Gunasekara highlighted how it was paramount that WFH was only worked into the roster of employees that would be able to handle such a change, while also pointing out the social and cultural benefits of having a shared office space.
“We need to be cautious on how productive we think we are. It’s true that we find ourselves finishing what we do in 8 hours at work, we finish in 6 hours at home. But why is that?” queried Gunasekara. “Whether it’s the lunchroom chat, meeting friends in the corridors, walking from meeting room to meeting room. But keep in mind that these distractions are important; it gives your mind a rest and there is a cost in this productivity if it’s not managed. It’s called burnout.
This point was further highlighted by the Director at PWC Aruna Perera, who spoke of some of the measures his company had put in place to help employees adapt to a remote working lifestyle.
“Technology-wise we were okay, but getting people to learn how to work from home on a longterm basis was a challenge.
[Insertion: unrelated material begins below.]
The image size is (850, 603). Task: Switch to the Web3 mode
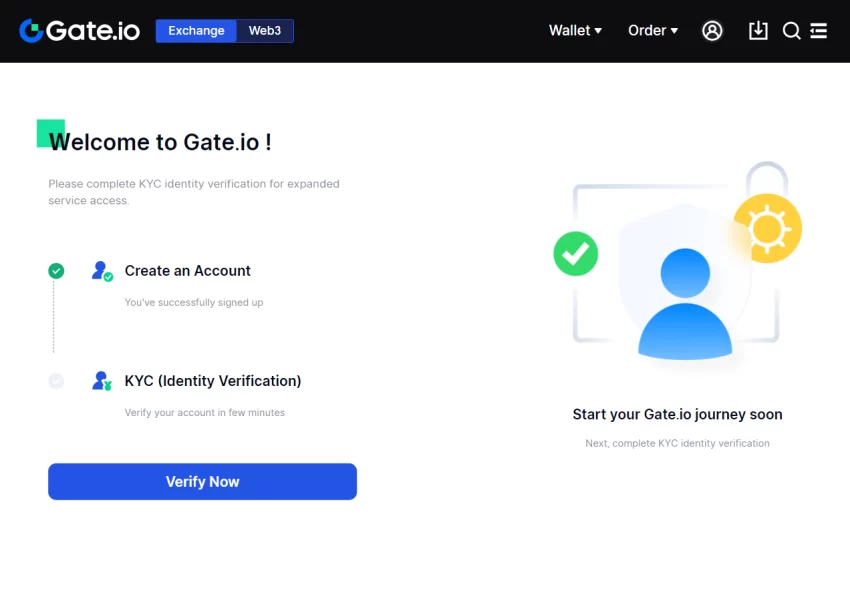[x=264, y=30]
You need to know how to structure your day, how to separate work and personal life. To be productive, responsive and at the same time not getting burnt out. We had to teach people little by little so that the work gets done and at the same time they have their life also to an extent,” he explained.
Unamboowe too spoke of how MAS had implemented chat rooms where employees could socialise, and even open up on their mental health.
The rise of temporary workspaces
In terms of real-world impact though, one of the defining aspects of the discussion was the agreement among all parties that this crisis could lead to a shift in focus from permanent to temporary working spaces.
This thought process primarily revolved around the fact that a WFH setup would limit the need for multiple buildings for employees to work in, as employees would very likely be rotating shifts between home and work. This, in turn, would lead to many companies possibly foregoing renting out workspaces over the long-term, but rather utilising co-working spaces such as those facilitated by companies such as MillionSpaces.
“From a cost POV, we’re looking at reducing our real estate footprint by 30-40% on a permanent basis. Looking at all the buildings we occupy, bringing everyone into one space, and looking at rotations on desks. Very much in the spirit of co-working spaces that we occupy,” explained Unamboowe.
“By reducing the footprint and the amount of people coming in, there is a massive cost element that comes down. You’re reducing fuel consumption, you’re reducing the food that is consumed, you’re reducing electricity, rent money and all those things come down. And you can invest those savings into technology and infrastructure that can support these work environments.”
According to Perera, PWC which deals heavily in real estate, while it’s still a little too soon to give a definitive prognosis on this potential change, there is little doubt that business reaction will be the determining factor in the demand for real estate.
“If you look at the outlook for the real estate market, I believe it’s a function of the economic cycle as well. How long it will take for the economy to recover, and what sort of recovery it will be. V-shaped, U-shape, L-shaped. Or based on how well we have control the health situation; will there be a second wave, a third wave? All these things will affect the real estate outlook.”